Igual a quem tem filho e quer dar nome que valha em qualquer parte do mundo, tipo universal, máfia também é uma palavrinha (e de significado) praticamente igual nos idiomas mais conhecidos. Só muda o tipo de violência. Em alguns lugares tem acento; outros, maioria, não, só assentos porque os mafiosos também estão no poder, encastelados. Quanto ao significado e o que reúne há variações de máfia - variações que ultimamente têm posto as manguinhas de fora em várias áreas do nosso país

Antes eram apenas uma súcia, uma sociedade ou grupo de pessoas de má índole. Uma reunião de malfeitores, bandos que se uniam com interesses específicos, praticavam suas bandolagens e pronto. Podiam se desentender, brigar entre si, até se matarem, mas não tinham a organização suprema, a face criminosa, um líder máximo e inatingível, protegido por seguidores que barbarizavam por onde passavam.
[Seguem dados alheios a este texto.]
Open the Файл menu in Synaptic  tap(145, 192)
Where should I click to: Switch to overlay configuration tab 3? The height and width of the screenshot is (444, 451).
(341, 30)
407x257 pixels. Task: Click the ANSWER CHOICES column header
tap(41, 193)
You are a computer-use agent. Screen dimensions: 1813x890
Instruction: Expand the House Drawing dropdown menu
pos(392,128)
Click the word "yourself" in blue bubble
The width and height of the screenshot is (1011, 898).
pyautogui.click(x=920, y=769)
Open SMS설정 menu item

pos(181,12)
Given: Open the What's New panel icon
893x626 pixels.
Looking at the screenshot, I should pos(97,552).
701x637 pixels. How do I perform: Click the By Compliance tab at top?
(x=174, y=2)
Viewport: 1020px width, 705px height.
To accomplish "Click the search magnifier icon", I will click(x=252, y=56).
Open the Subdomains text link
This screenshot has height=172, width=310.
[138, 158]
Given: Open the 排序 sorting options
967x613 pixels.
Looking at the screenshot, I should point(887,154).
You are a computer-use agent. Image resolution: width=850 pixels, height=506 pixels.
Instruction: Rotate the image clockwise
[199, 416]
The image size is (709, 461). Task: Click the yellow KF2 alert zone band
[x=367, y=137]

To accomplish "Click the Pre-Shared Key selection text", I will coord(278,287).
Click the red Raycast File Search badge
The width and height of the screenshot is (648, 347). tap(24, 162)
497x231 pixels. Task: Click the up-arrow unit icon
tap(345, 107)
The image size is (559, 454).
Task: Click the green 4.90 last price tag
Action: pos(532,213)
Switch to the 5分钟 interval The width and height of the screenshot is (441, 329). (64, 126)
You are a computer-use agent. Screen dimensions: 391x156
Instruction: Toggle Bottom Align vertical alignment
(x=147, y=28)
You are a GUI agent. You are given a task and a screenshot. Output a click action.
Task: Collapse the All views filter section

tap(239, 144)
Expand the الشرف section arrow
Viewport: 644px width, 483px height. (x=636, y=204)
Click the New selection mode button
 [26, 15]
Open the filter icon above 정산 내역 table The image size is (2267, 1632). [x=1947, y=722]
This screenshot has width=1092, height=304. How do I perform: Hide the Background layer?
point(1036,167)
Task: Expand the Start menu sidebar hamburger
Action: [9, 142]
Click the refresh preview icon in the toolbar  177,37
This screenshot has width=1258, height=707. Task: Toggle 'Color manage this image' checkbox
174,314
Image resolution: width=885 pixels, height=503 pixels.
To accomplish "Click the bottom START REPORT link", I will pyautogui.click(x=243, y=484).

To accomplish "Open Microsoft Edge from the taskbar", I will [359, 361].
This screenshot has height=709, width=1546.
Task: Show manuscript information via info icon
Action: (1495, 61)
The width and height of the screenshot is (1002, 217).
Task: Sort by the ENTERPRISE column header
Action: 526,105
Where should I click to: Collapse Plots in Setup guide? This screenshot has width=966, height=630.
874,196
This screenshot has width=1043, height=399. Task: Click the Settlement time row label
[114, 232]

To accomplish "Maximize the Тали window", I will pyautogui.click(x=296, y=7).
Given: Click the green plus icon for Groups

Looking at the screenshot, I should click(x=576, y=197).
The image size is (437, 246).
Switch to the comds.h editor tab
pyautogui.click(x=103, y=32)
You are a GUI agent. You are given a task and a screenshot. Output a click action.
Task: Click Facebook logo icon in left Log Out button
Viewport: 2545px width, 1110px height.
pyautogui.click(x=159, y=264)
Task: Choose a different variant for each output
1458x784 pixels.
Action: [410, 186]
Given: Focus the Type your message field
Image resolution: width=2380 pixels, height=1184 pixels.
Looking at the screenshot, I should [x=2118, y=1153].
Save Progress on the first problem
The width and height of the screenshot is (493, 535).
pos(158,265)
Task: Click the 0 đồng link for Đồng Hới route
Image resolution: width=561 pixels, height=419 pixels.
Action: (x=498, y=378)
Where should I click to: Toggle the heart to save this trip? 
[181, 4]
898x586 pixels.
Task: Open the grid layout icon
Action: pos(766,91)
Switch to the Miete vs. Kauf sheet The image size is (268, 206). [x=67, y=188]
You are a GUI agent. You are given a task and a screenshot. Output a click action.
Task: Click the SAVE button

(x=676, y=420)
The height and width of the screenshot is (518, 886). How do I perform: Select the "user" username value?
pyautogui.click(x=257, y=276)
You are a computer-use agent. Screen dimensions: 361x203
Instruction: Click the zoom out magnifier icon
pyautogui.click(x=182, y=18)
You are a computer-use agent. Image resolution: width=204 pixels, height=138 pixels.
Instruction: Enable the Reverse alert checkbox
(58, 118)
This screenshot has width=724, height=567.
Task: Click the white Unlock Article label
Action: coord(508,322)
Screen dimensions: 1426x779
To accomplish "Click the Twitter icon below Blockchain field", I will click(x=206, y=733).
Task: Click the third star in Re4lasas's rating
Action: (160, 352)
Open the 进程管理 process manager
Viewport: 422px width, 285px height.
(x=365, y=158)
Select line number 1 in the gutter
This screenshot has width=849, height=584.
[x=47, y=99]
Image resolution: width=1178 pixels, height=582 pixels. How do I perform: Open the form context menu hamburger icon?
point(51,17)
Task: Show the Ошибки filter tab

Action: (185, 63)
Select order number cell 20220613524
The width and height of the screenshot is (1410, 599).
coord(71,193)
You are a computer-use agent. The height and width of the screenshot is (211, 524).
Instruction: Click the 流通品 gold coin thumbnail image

Hoje, a palavra - e as atividades, de alguma forma - que se estabeleceu inicialmente na Itália, na Sicília, se espalhou, e se espalhou de tal forma que a palavra pode muito bem ser mais usada - não só para definir aqueles profissionais do crime, que controlavam vários setores da economia, da política, do meio social.

Pensar em máfia pura hoje é até romântico, porque a gente lembra muito do cinema, daquela glamourização toda, que incluía a sua temida variação japonesa, a Yakuza, daqueles orientais com os corpos todo tatuados, coloridos, com símbolos marcantes e definidores, igual a crachá de empresa, frios, maus.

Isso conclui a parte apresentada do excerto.